◆ What is needed ◆
All of the entries are to be restated word for word.

The data START

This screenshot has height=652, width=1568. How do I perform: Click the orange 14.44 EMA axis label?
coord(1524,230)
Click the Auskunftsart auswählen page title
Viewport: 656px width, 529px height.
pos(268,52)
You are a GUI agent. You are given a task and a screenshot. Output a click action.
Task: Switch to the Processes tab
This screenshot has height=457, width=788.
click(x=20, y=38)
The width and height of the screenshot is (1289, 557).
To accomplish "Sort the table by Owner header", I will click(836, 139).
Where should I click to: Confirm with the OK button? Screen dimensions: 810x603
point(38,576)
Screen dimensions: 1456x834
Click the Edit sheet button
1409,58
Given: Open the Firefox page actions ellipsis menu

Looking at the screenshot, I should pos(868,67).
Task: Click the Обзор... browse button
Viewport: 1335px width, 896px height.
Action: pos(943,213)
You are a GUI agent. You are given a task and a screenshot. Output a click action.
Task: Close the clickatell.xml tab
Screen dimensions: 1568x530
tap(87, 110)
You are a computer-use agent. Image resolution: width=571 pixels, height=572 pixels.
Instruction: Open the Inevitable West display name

The data END

◆ Response to this exercise ◆
This screenshot has height=652, width=1568. How do I perform: Click the orange 14.44 EMA axis label?
coord(1524,230)
Click the Auskunftsart auswählen page title
Viewport: 656px width, 529px height.
pos(268,52)
You are a GUI agent. You are given a task and a screenshot. Output a click action.
Task: Switch to the Processes tab
This screenshot has height=457, width=788.
click(x=20, y=38)
The width and height of the screenshot is (1289, 557).
To accomplish "Sort the table by Owner header", I will click(836, 139).
Where should I click to: Confirm with the OK button? Screen dimensions: 810x603
point(38,576)
Screen dimensions: 1456x834
Click the Edit sheet button
1409,58
Given: Open the Firefox page actions ellipsis menu

Looking at the screenshot, I should pos(868,67).
Task: Click the Обзор... browse button
Viewport: 1335px width, 896px height.
Action: pos(943,213)
You are a GUI agent. You are given a task and a screenshot. Output a click action.
Task: Close the clickatell.xml tab
Screen dimensions: 1568x530
tap(87, 110)
You are a computer-use agent. Image resolution: width=571 pixels, height=572 pixels.
Instruction: Open the Inevitable West display name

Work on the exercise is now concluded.